- Born: March 18, 1943 (age 83) Brooklyn, New York City, U.S.
- Education: Washington Square College New York University School of Law
- Occupation: Attorney

= Melvyn R. Leventhal =

American lawyer, civil rights organizer

Melvyn Rosenman Leventhal (born March 18, 1943) is an American attorney known for his work as a community organizer and lawyer in the 1960s–70s Civil Rights Movement. From 1969 to 1974 he served as the Lead Counsel in Mississippi for the NAACP Legal Defense & Educational Fund, Inc. and then, from 1974 to 1978, as a staff attorney in LDF's offices in New York.

==Early life and education==
Born and raised in Brooklyn, New York City, Leventhal attended a yeshiva elementary school and Brooklyn Technical High School. He received his undergraduate degree from New York University's Washington Square College in 1964, and then a J.D. from New York University School of Law in 1967.

In Leventhal's formative years he was greatly influenced by Judaism's emphasis on community service, by the Montgomery Bus Boycott of 1955, and by the career of Jackie Robinson", the first African American to integrate a major league baseball team.

==Early career and marriage==
As a young lawyer, Leventhal worked in Mississippi for the NAACP Legal Defense Fund (“LDF”). From this work he formed the first interracial law partnership in the state's history, with Reuben V. Anderson, Fred L. Banks Jr., and John A. Nichols. Anderson and Banks later became the first two African-American justices of the Mississippi Supreme Court.

Through his work, Leventhal met the writer Alice Walker. She came to trust and admire him due to his willingness to endanger his own social status and well-being by standing up to bigotry. On March 17, 1967, Leventhal and Walker married in New York, in a civil ceremony performed by Family Court Judge Justine W. Polier. At that time, the interracial marriage was illegal in Walker's home state of Georgia.

When the couple moved to Mississippi in July 1967, they were the first legally married interracial couple in the state. Walker and Leventhal have one child, Rebecca Walker. They divorced in New York in 1977.

===Career===
During spring, summer and winter recesses from law school, Leventhal worked as a student volunteer at LDF's offices in Jackson, Mississippi, supervised by activist Marian Wright Edelman. He served as LDF's liaison to Martin Luther King, Jr., during the June 1966 Meredith March Against Fear from Memphis, Tennessee, to Jackson, Mississippi.

From 1969 to 1974, Leventhal served as LDF's lead counsel in Mississippi. He represented plaintiffs in approximately 75 lawsuits filed throughout the state to challenge segregation and discrimination in public schools, employment, public accommodations, housing and municipal services (e.g., street paving, street lighting and fire protection). He helped enforce provisions of federal civil rights legislation that had been passed in 1964, 1965 and 1968, as well as court rulings to end school segregation.

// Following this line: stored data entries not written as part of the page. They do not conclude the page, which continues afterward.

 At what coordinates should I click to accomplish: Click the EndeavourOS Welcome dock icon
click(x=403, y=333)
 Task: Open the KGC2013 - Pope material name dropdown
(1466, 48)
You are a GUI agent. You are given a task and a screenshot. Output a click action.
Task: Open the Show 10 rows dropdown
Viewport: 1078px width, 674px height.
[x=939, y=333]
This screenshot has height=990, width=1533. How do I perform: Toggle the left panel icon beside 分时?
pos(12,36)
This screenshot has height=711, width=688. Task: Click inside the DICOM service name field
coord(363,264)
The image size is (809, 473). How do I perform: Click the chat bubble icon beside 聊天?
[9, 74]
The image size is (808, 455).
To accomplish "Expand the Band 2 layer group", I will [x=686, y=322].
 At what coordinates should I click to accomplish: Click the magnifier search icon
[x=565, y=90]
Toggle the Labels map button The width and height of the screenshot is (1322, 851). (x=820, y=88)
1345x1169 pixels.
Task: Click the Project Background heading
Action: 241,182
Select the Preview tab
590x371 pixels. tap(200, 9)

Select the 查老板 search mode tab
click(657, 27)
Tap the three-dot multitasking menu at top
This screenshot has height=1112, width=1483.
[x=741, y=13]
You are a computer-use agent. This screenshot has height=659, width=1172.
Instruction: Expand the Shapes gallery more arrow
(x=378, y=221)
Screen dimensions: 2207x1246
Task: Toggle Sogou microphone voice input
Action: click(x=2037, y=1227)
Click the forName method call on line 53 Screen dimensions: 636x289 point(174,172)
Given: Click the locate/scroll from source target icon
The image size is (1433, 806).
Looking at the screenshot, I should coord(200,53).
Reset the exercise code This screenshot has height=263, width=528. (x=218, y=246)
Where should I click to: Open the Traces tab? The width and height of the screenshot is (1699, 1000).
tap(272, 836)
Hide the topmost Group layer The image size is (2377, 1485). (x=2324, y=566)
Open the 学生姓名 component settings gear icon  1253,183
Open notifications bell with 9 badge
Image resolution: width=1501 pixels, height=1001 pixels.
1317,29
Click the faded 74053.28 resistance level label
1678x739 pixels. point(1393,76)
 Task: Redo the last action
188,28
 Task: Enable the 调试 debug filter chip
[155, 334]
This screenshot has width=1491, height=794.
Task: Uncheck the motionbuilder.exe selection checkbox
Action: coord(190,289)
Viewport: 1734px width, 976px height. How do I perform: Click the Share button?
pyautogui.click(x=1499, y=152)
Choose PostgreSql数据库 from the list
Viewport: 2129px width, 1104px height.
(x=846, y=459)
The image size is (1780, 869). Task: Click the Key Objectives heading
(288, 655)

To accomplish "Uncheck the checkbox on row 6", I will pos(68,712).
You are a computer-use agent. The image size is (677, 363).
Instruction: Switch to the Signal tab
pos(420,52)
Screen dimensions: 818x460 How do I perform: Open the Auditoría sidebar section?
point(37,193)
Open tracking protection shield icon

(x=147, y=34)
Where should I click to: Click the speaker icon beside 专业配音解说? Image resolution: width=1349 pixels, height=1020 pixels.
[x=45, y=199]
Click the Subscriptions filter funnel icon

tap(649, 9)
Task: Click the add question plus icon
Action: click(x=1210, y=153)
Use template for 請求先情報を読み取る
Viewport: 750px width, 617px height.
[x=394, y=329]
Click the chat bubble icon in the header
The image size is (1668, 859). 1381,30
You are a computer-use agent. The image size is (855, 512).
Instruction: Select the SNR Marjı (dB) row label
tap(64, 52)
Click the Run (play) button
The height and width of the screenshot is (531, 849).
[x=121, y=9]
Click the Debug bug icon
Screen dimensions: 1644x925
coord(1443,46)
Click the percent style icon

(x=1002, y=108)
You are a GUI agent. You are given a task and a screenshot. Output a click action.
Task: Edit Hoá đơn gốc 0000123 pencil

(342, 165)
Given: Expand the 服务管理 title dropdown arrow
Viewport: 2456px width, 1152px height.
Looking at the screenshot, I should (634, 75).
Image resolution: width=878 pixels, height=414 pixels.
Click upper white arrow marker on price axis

Leventhal and Walker moved back to New York in 1974. There he continued to work for LDF as a staff attorney, litigating cases brought in Mississippi and other states. His ten-year career at the LDF was highlighted by four landmark cases:

- Alexander v. Holmes County Board of Education, 396 U.S. 19 (1969), in which the Supreme Court of the United States ordered school districts to desegregate "at once" overturning its 1954-1955 decisions in Brown v Board of Education which permitted school districts to desegregate with "all deliberate speed."
- Norwood v. Harrison, 413 U.S. 455 (1973), in which the Supreme Court of the United States held unconstitutional state textbook assistance to private schools that discriminate on the basis of race.
- Hawkins v. Town of Shaw, 437 F.2d 1286 (5th Cir. 1971), affirmed on rehearing en banc, 461 F. 2d 1171 (5th Cir. 1972), in which the United States Court of Appeals for the Fifth Circuit upheld lawsuits challenging racial discrimination in the provision of municipal services.
- Loewen v Turnipseed, 488 F. Supp. 1138 (N.D. Miss. 1980), with co-counsel, Frank R. Parker, under which the court ordered Mississippi's Textbook Purchasing Board to approve, for use in a required 9th grade Mississippi history course, the new textbook Conflict & Change" which presented a balanced view of race relations in Mississippi.

Leventhal also testified before the U.S. Senate's Select Committee on Equal Educational Opportunity in 1970 on the progress of school desegregation in Mississippi.

==Later public service career==
Between 1978-1979 Leventhal served as the Deputy Director of the Office for Civil Rights in the US Department of Health Education and Welfare, in Washington D.C. Between 1979 and 1984, he served as Assistant Attorney General of the State of New York, in-charge of the Consumer Frauds and Protection Bureau and then as the Deputy First Assistant Attorney General of New York and Chief of the Litigation Bureau.

Leventhal has argued two cases before the Supreme Court of the United States, Norwood v. Harrison, 413 U.S. 455 (1973, argued in 1972, as noted above) and Blum v. Stenson, 465 U.S. 886 (1984), argued in 1983.